■ Activity ■
When you come to a picture, pass over it, and set down the entries below exactly.

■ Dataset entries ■

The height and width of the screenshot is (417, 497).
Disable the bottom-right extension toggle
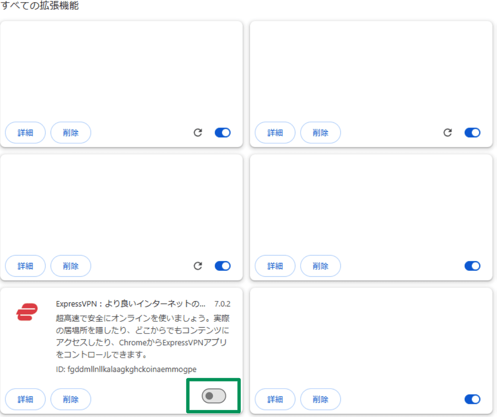coord(472,399)
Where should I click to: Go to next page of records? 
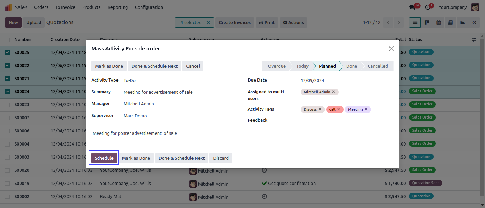click(x=399, y=23)
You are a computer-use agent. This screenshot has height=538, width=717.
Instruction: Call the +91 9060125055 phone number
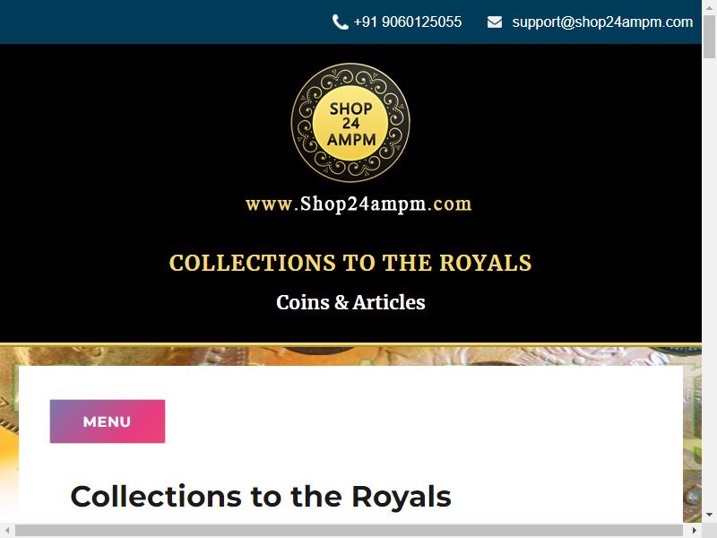[x=408, y=22]
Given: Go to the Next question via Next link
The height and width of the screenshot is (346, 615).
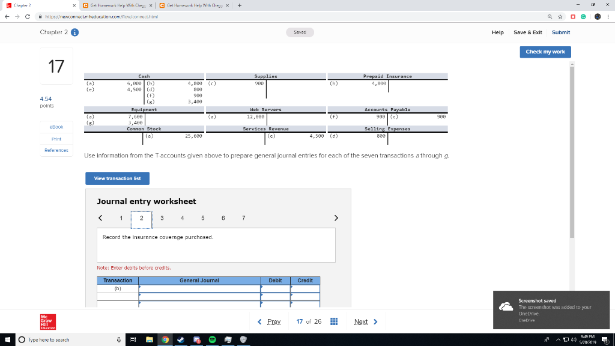Looking at the screenshot, I should 362,321.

■ Result of the exercise ■
The height and width of the screenshot is (417, 497).
Disable the bottom-right extension toggle
coord(472,399)
Where should I click to: Go to next page of records? 
click(x=399, y=23)
You are a computer-use agent. This screenshot has height=538, width=717.
Instruction: Call the +91 9060125055 phone number
[x=408, y=22]
Given: Go to the Next question via Next link
The height and width of the screenshot is (346, 615).
Looking at the screenshot, I should 362,321.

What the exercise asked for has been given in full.